A MD car ticketed driving through VA for having too dark window tinting. Enforceable?

What always confused me about that case was why the IL law was struck down about curved mudflaps. Why not strike down the AR law requiring straight ones?

Suppose that 25 states required curved mudflaps and the other 25 required straight ones. These laws are burdensome to interstate commerce. Which states have to change their laws?

But to respond to the OP, I tend to believe that a particularly restrictive state law with regard to fixed equipment on a vehicle could be considered burdensome to interstate commerce. Wasn’t there a case where one state (Iowa comes to mind) prohibited trucks over a particular weight and companies had to take a long route around the state? The Court struck that law down. My google-fu fails me.

It does seem excessive that a state can effectively prohibit a vehicle from its roads. If I am a Maryland resident and desire to have MD-legal tinting on my vehicle, I have to now buy a second vehicle if I ever want to travel in VA? What is the rational basis for these vehicle tint laws anyways? It cannot be safety because it is legal to drive with heavy tint wrapped around your eyes (sunglasses).

I am all in favor of states rights and whatnot, but something like a vehicle driven temporarily in a foreign state comes close to an almost textbook regulation of interstate commerce. Could VA pass a law saying a car travelling on its roads must have five tires touching the ground at all times as a valid safety regulation?

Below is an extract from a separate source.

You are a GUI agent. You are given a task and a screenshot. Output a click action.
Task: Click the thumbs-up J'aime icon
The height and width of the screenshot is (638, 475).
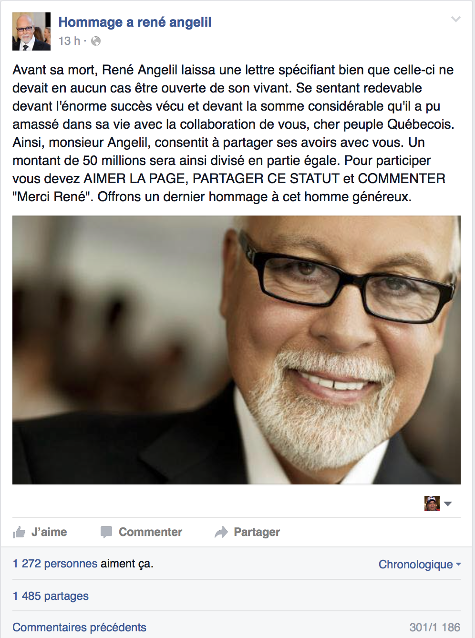click(x=19, y=532)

What about Morgan v. Com. of Va.? US Supreme Court Opinions and Cases | FindLaw

I realize it was a segregation case, but it was 1946 when segregation was permitted. If it is too burdensome to require people to change seats when entering a state, why is it not more burdensome to make car owners change fixed features on their cars?

When I lived in Virginia as a lad I was taught that there are no worse drivers than those from Maryland. Maybe it was a warning ticket.

Driving at night. You can take off the sunglasses.

If you’d lived in Maryland you’d have the opposite opinion. Fact is, there are fuckwits behind the wheel everywhere.

That said, had the OP just stayed on his side of the Potomac like I do, he wouldn’t have this problem. :wink:

At least where I live, it is the police groups that actively lobby for the tint restrictions (and the individual officers enforce them zealously). Their position is that officers are in danger if they approach a vehicle and cannot see inside clearly.